I'd like to note two things.

1. (I guess you did it) It's time to migrate from "< > ATA/ATAPI/MFM/RLL support (DEPRECATED)" to "<*> Serial ATA and Parallel ATA drivers". It's easy - just reconfig you kernel, then update your bootloader config (e.g. grub.conf) and /etc/fstab in favour of change ALL /dev/hd. devices to /dev/sd. devices.

If something goes wrong - you need to reboot from a LiveCD. Also your old kernels which use /dev/hd. devices now became useless.

2. (It's your case I belive) You should (try) "adjust" the version of udev you use. There are 3 options here:

- use udev-149, mask udev-151-r4 (if you have ATA (PATA - just another name) disk and using deprecated ATA drivers)
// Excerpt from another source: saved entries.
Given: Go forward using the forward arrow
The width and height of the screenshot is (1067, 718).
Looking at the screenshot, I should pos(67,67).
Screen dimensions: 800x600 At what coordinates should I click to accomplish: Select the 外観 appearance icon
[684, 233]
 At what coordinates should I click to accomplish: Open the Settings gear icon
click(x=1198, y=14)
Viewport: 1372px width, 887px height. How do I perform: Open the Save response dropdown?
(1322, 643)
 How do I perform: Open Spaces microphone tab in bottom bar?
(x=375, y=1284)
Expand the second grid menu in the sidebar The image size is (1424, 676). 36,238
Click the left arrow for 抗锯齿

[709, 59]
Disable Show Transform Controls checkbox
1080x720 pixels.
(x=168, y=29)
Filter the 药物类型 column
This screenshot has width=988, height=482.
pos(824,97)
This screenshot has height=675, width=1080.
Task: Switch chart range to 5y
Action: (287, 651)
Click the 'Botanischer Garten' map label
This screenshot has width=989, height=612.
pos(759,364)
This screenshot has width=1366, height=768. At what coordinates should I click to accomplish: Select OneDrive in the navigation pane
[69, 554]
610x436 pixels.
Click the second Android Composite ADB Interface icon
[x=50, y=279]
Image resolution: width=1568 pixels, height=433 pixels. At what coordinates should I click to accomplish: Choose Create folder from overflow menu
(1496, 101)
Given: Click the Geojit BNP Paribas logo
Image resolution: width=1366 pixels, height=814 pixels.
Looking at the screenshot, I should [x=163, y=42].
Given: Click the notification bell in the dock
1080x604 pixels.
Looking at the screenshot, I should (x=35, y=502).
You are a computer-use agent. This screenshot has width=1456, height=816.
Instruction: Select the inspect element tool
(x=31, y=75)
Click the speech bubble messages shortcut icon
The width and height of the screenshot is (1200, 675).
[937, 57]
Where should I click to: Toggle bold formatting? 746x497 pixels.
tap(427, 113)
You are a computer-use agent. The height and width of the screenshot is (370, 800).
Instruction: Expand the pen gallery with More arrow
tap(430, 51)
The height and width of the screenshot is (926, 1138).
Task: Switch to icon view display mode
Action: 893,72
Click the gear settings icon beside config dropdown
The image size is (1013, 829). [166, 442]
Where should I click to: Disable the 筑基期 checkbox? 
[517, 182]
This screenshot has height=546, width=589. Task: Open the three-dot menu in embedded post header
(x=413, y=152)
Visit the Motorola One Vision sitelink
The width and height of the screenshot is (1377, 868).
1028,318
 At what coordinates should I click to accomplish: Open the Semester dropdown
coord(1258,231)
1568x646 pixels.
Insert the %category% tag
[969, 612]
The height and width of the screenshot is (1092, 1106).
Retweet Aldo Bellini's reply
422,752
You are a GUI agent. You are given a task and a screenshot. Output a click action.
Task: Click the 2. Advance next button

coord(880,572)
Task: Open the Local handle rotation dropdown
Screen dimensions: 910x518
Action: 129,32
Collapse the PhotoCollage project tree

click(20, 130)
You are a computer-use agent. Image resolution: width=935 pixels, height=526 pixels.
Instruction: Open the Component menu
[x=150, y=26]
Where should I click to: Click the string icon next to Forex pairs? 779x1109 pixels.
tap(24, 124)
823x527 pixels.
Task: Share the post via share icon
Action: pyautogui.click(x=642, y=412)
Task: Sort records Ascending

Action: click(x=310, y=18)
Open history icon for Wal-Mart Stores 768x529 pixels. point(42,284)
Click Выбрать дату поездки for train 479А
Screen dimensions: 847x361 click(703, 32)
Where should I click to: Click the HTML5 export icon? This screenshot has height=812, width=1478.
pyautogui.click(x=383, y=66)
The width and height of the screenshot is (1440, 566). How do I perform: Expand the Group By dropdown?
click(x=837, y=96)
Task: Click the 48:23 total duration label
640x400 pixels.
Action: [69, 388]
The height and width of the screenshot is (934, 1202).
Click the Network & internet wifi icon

- use udev-151-r4, add USE flag "devfs-compat" (if you have ATA (PATA) disk and using new PATA drivers)

- use udev-160 (if you have ATA (PATA) disk and using new PATA drivers)

Also, It's good idea to use kernel 2.6.35+, since, for example, 2.6.34 not working with old ATA /dev/hda drivers and udev-151-r4, but works with the new drivers and udev-151-r4  :Smile: 

It was tested on: vanilla-sources, x86 arch, Intel Celeron and PIIMMX. I do  believe neither  amd64 arch nor SATA disks aren't effected.

I do hope this will help.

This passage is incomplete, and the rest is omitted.